Lakeland Wild by Jim Crumley – review

Restoring the Wild by Roy Dennis – review

Mistletoe Winter by Roy Dennis – review

The Glitter in the Green by Jon Dunn – review

A Curious Boy by Richard Fortey – review

The Screaming Sky by Charles Foster – review

Lost Animals by Errol Fuller – review

Swifts and Us by Sarah Gibson – review

Silent Earth by Dave Goulson – review

Rebugging the Planet by Vicki Hird – review

Bee Tiger by Philip Howse – review

Vagrancy in Birds by Alexander Lees and James Gilroy – review

Wild Mull by Stephen Littlewood and Martin Jones – review

Birds of Lincolnshire by Lincolnshire Bird Club – review

Much Ado About Mothing by James Lowen – review

More Birds than Bullets by Geoffrey McMullan – review

Shearwater by Roger Morgan-Grenville – review

The Swallow by Stephen Moss – review

Skylarks with Rosie by Stephen Moss – review

The Colour of Silence by Claire Newton – review

Women on Nature by Katharine Norbury – review

Back to Nature by Chris Packham and Megan McCubbin – review

Wild Farming by Robin Page – review

Birding in an Age of Extinction by Martin Painter – review

Regeneration by Andrew Painting – review

Light Rains Sometimes Fall by Lev Parikian – review

Biography of a Fly by Jaap Robben and Paul Faassen – review

Flight from Grace by Richard Pope – review

The Eternal Season by Stephen Rutt – review

Three Million Wheelbarrows by Kathleen Saunders – review

Out and About, Discovering British Wild Flowers by Deidre Shirreffs – review

Calls from the Wild by Alan Stewart – review

International Treaties in Nature Conservation by Stroud, D.A. et al. – review

Birds of Chew Valley Lake by Keith Vinicombe – review

Butterflies by Martin Warren  – review

The Amazing Story of Montagu’s Harrier by Elvira Werkman – review

Ecology and Natural History by David Wilkinson – review

A Spotter’s Guide to Countryside Mysteries by John Wright – review

I’ve made a habit this year of commenting on the covers of the books that I have reviewed – although I’ve been a bit lapse at doing it every time. You shouldn’t judge a book by its cover but first impressions are always important and we often encounter a book by staring at its cover. Will it draw us into the book or put us off? Will it give a true or false impression of the words inside the covers?

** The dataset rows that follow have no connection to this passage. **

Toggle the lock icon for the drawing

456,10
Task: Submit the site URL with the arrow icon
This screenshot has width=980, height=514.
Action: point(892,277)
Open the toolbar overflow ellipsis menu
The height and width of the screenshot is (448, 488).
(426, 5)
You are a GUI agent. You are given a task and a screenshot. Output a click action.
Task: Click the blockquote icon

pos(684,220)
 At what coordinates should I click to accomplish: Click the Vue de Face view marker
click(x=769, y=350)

Looking back over these 50 books there are five covers which I gave 9/10 and having looked back at the ones that I didn’t score none of them would have achieved that score.

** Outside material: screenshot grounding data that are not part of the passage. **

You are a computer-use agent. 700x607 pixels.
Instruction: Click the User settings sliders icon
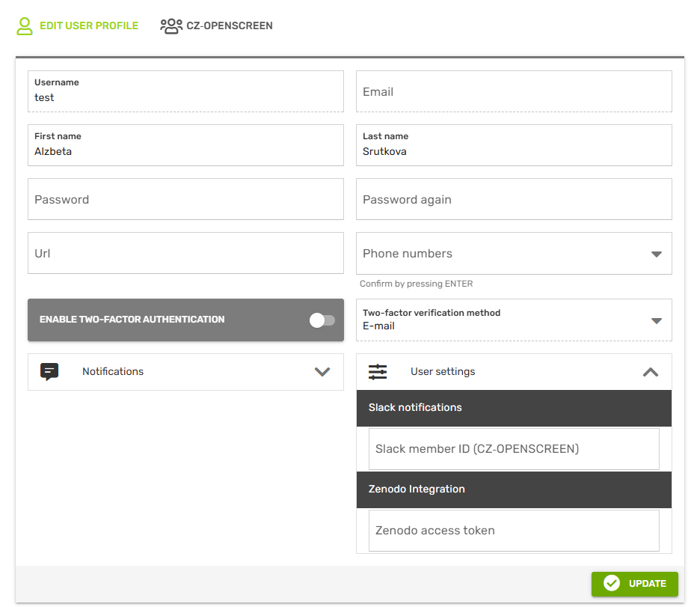pos(378,372)

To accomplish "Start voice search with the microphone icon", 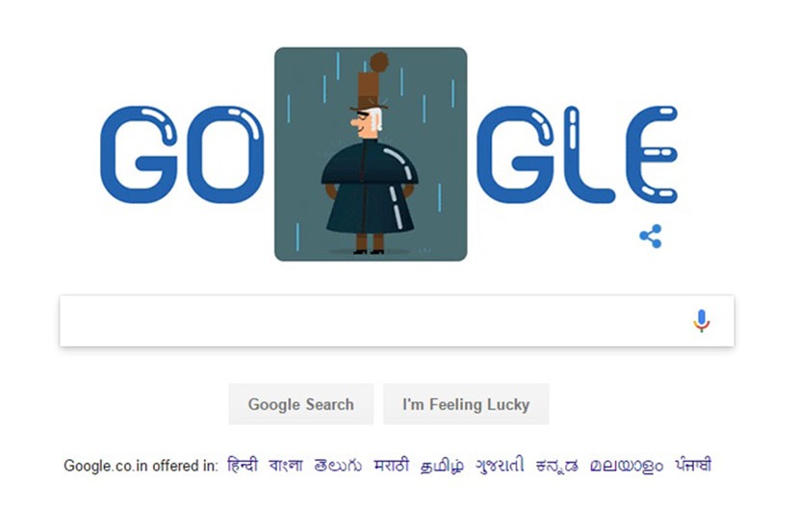I will tap(701, 320).
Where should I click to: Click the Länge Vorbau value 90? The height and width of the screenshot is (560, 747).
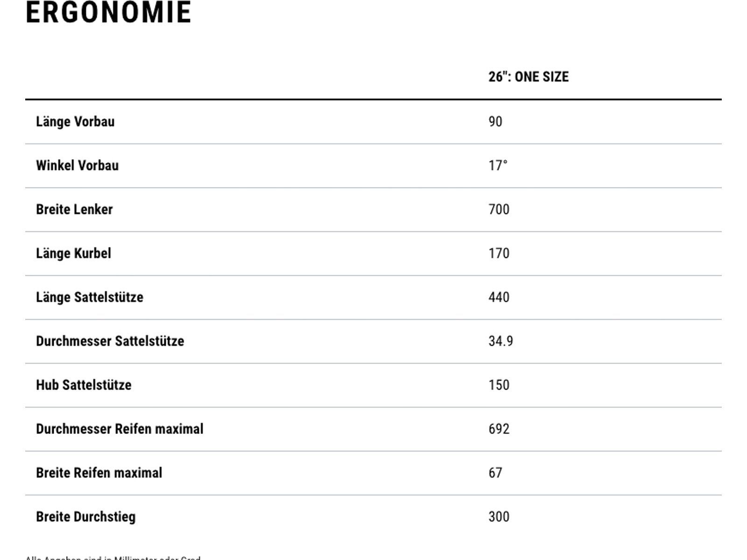click(x=495, y=122)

Those five covers are these (in no particular order):

Which of those covers would be your favourite?

And so to my book of 2021. Last year I struggled to pick one book from 40 or so and eventually weakened and chose two joint favourites (but they were both excellent). This year I have oscillated between three or four of the short-listed 10 books but have resolved to choose just one of them.

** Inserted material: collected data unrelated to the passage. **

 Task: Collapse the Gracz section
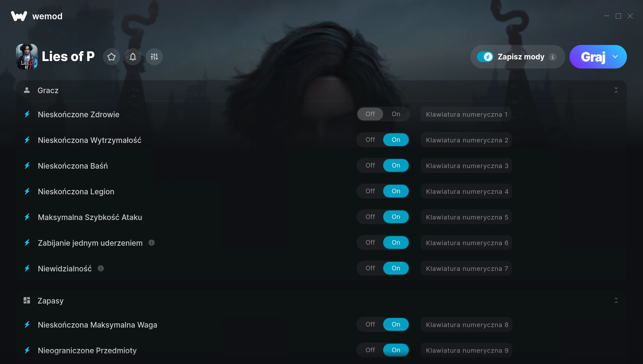pyautogui.click(x=616, y=90)
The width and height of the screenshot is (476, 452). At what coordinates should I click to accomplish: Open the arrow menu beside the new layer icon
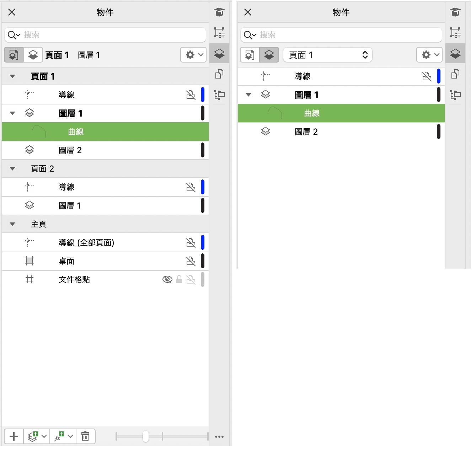(x=44, y=436)
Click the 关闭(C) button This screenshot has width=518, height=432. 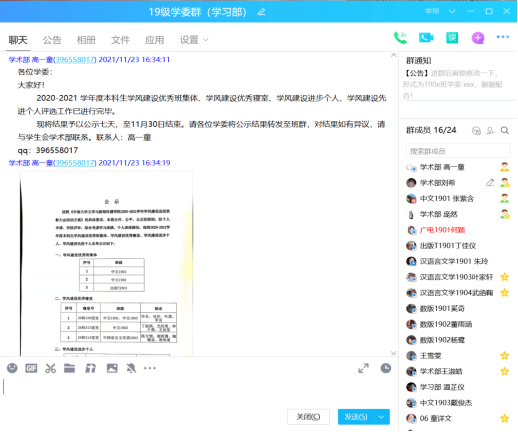coord(308,417)
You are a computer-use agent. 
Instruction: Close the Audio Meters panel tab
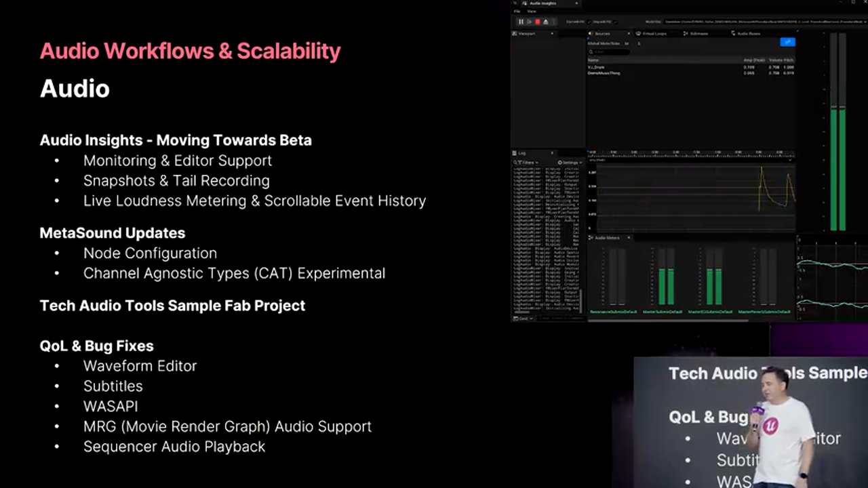tap(629, 238)
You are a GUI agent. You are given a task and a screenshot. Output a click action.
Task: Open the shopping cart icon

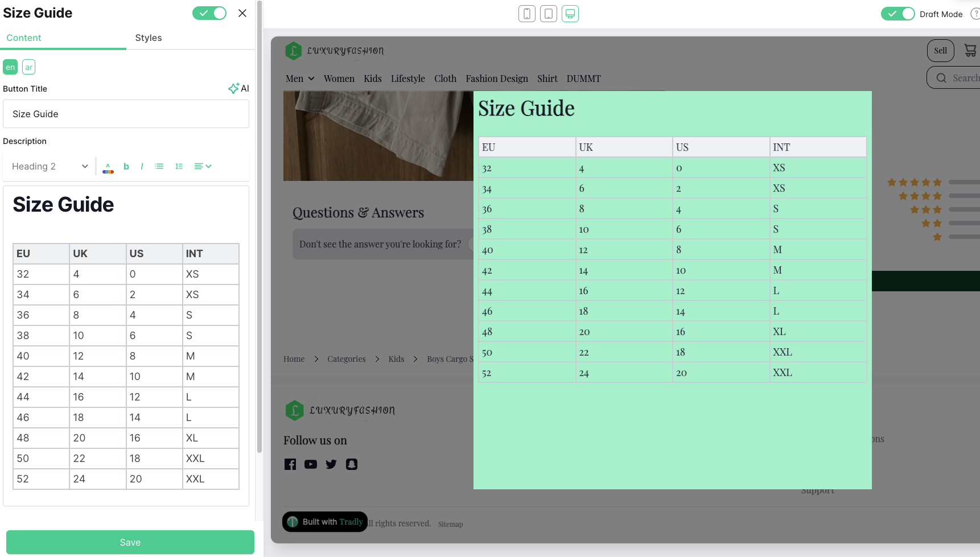click(970, 50)
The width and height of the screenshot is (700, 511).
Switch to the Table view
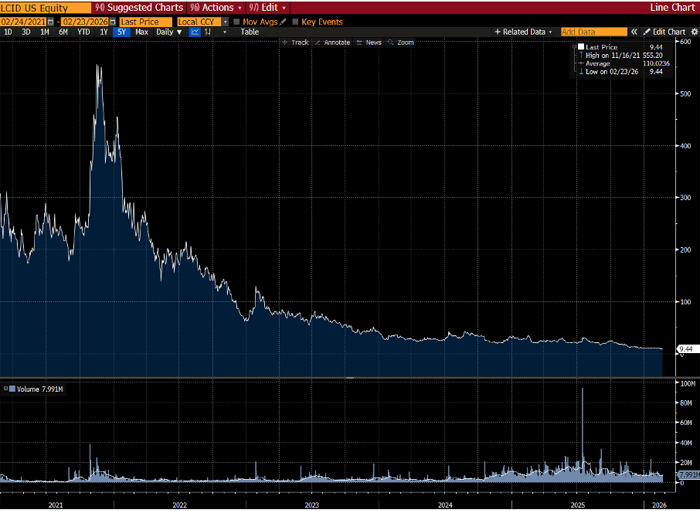tap(249, 32)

My book of the year is a self-published book by an author of whom most of you will never have heard. The author asked me whether I would like to see a copy of his (for, yes, it is a he) book and I wondered what it would be like. It’s brilliant, and deserves to be read widely even though it does not have a large publishing empire behind it. I think the book has a slightly off-putting title, and a slightly off-putting cover, but the words inside are just brilliant.

This book explores a very current subject – rewilding, and the end of rewilding which is about large scary carnivores, largely on the France/Spain border in the Pyrenees. This is a very ‘real’ book in the sense that the author explores and documents the conflicts between carnivores (mostly bears and wolves) and people (mostly those looking after grazing animals), but also the conflicts between people with different perspectives, values and interests. The people who are given voices in this book provide deep insights into human-animal and human-human conflicts. We meet people with very different views and so are taken into the subject in a very direct way. I can’t think of a similar book.

So, after much thought, and partly because I feel this book is one which will slip under many people’s radar, but largely because, amongst many others, this book made the biggest single impression on me all year, my book of the year for 2021 is The Implausible Rewilding of the Pyrenees by Steve Cracknell – review .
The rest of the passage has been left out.